“Mi promisero un lavoro…”: parla la vedova dell’operaio morto a Napoli

stazione municipio

Il 20 settembre 2014 moriva, a soli 41 anni, l’operaio Salvatore Renna, originario di Boscoreale, che da due giorni, dopo aver sperimentato la tanto temuta e logorante disoccupazione, aveva preso parte ai lavori inerenti alla costruzione della stazione della linea 1 Municipio, inaugurata sabato. Purtroppo precipitò, perdendo l’equilibrio, nell’intento di porre un diaframma al di sopra di un pozzo.
L’uomo lavorava a nero e dopo il decesso, le polemiche non mancarono: le Istituzioni non presero parte al funerale e si riaccese la fiamma sulla difficile tematica del lavoro in nero, senza diritti, senza alcuna norma di sicurezza e così via.

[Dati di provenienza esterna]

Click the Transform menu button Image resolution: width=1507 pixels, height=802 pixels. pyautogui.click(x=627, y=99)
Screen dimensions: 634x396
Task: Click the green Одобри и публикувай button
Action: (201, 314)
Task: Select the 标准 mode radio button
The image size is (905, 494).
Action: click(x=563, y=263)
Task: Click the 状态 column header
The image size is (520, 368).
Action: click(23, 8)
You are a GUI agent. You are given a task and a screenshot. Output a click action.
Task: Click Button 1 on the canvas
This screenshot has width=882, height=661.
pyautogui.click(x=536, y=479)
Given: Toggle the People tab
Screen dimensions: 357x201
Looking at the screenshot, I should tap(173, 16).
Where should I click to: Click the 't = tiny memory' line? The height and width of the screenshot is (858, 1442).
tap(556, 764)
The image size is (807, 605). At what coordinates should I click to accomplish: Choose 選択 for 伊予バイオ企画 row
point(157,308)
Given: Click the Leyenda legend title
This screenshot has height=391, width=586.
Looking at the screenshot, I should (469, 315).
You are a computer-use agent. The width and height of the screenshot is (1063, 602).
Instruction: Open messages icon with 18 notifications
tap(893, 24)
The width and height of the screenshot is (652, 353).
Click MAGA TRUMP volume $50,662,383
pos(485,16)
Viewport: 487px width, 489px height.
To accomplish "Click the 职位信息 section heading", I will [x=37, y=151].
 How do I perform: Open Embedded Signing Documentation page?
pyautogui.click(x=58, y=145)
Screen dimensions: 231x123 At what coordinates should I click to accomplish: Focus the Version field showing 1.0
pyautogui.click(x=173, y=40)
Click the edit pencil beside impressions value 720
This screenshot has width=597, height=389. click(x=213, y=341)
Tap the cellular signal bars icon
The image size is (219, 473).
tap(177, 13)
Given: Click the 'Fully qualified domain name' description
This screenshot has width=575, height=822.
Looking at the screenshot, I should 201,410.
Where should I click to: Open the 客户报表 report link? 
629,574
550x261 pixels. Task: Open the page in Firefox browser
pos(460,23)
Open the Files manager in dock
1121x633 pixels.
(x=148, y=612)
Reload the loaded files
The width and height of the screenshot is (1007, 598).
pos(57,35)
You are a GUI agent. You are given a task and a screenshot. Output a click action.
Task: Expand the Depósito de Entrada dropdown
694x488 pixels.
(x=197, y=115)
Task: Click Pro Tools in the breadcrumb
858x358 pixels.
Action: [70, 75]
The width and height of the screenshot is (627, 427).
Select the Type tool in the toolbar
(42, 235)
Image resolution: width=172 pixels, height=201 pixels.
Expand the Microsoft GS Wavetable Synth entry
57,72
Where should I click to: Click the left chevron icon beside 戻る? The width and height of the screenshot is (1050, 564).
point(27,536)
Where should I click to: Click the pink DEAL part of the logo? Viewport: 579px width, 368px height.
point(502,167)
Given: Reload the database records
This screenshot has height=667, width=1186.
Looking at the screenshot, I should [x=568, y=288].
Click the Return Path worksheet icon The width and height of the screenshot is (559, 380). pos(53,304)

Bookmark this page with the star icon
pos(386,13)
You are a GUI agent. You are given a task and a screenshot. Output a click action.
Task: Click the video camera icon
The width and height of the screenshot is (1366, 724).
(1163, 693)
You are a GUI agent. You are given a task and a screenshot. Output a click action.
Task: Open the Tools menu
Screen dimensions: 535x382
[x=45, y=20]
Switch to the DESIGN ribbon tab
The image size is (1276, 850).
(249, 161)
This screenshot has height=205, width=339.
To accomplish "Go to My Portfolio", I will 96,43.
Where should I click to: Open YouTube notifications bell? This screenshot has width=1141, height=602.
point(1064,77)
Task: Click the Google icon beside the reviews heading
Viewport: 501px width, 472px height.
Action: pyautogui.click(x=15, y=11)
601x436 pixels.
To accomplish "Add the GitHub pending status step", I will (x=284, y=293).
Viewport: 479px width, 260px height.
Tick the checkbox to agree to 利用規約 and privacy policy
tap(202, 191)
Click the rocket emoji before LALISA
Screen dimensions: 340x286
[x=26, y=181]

A parlare, dopo quasi un anno da quel tragico momento, è sua moglie, Teresa Avola, pervasa dal dolore e da sete di giustizia di fronte all’ennesimo caso di caduti sul lavoro, a causa delle violazioni regolamentari. Al momento provvede al suo sostentamento ed a quello delle figlie lavorando e guadagnando ad ore. La speranza di lavorare presso un asilo di nuova apertura è ancora lontana e vaga.
Come riportato dalla Repubblica.it“Si sono dimenticati di noi. Salvatore è morto e nessuno lo farà tornare. L’ha ucciso il lavoro, ma io voglio lavorare proprio per dare un esempio positivo alle mie figlie. Otto mesi fa mi è caduto il mondo addosso. Un duro colpo anche dare la notizia alle mie gemelle tredicenni che ancora oggi non si convincono di non sentire più in casa la voce del loro papà. Venne l’assessore Panini a farci le condoglianze ma poi più nulla, non ci è arrivato alcun indennizzo, solo da aprile scorso quello che ci corrisponde l’Inail: Salvatore aveva lavorato fino a sette anni prima con una ditta edile di Capri che poi lo aveva licenziato insieme agli altri. Le bambine hanno ricevuto una borsa di studio dal Comune di Boscoreale, ma il fondo non è stato rinnovato. La famiglia di mio marito ha iniziato una causa, ma non sarà quella che lo farà ritornare da noi”.

Insomma, a distanza di tempo, non c’è ancora un epilogo positivo per una famiglia colpita da un dolore così forte da diversi punti di vista.